Performances by Igitur Nos are notable for the care with which the music is researched and the pleasing match of soloists, accompanists and ensemble. Founding musical director Matthew Stuckings formed the group in 2003 to share his passion for sacred choral repertoire with like-minded musicians and Canberra music lovers.
The ensemble also tours to join choirs for particular celebrations. Sunday's concert treated lovers of the Brahms' German Requiem to an intimate chamber version of this monumental work. Patrons would have appreciated the distinct improvement that the venue's removal of the old cork tiles made, enabling concerts of this complexity to be heard with greater clarity.
Underpinning the performance was the accompaniment by the ANU's Alistair Noble and his brother Colin. The two perform regularly as a piano duo in other cities, so it was a treat to hear them together in Canberra.
Sunday's concert was also a public baptism for the new All Saints Yamaha grand piano, and the Nobles demonstrated the possibilities of the piano within the acoustic of the church with their expertly synchronised playing.

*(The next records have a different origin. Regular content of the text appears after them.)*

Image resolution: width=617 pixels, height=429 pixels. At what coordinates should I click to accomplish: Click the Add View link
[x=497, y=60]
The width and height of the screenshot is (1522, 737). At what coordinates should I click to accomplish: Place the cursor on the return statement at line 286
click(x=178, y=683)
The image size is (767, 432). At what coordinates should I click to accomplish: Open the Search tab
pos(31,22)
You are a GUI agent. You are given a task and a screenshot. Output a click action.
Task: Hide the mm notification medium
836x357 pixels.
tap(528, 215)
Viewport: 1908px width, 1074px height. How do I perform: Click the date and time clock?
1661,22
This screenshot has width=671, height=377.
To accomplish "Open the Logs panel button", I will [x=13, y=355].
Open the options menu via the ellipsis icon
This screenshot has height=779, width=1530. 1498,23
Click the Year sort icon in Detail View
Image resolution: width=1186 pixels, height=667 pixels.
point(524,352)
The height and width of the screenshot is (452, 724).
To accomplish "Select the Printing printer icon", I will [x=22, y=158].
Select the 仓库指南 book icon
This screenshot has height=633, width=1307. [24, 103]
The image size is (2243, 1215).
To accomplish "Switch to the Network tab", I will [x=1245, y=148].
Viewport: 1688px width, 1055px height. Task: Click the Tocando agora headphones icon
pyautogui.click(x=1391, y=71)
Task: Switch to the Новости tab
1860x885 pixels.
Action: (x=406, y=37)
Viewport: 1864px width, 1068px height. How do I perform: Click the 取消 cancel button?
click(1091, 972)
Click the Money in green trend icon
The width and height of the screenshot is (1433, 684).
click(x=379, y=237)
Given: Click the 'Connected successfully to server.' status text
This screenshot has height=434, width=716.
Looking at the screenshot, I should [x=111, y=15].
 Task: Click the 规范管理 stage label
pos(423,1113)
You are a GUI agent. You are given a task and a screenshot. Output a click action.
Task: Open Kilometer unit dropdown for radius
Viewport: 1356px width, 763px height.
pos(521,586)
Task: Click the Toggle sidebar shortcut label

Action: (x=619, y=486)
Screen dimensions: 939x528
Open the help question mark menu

Soloists Raphael Hudson and Pamela Andrews gave excellent performances. Hudson's powerful interpretation of Lord, Make me to know mine end, and the measure of my days inspired definition and renewed energy in the choral singing. His voice is a rich, expressive baritone and Hudson's interpretation of the solos evoked the joyous piety that throbs within the gravity of the lyrics.
Pamela Andrews approached the music without haste, establishing a contemplative mood and enabling a spacious interpretation of the dynamic variations. A student of Louise Page, Andrews exhibits the warmth, strong technique and refined tone associated with her teacher's performance style.
Ralph Vaughan Williams's motet, Valiant for Truth, was the arresting opening work. The choir leapt at the challenge of this difficult piece and performed it well.
Written after the death of a close friend, Dorothy Longman, the work resonates with the composer's translation of the text into music of sufficient complexity to represent the battle and salvation of one of God's loyal children.
Igitur Nos handled the ultra soft dynamics and the long passages of sustained unison singing with poise, especially given that expiring for want of air is the main hazard associated with this motet.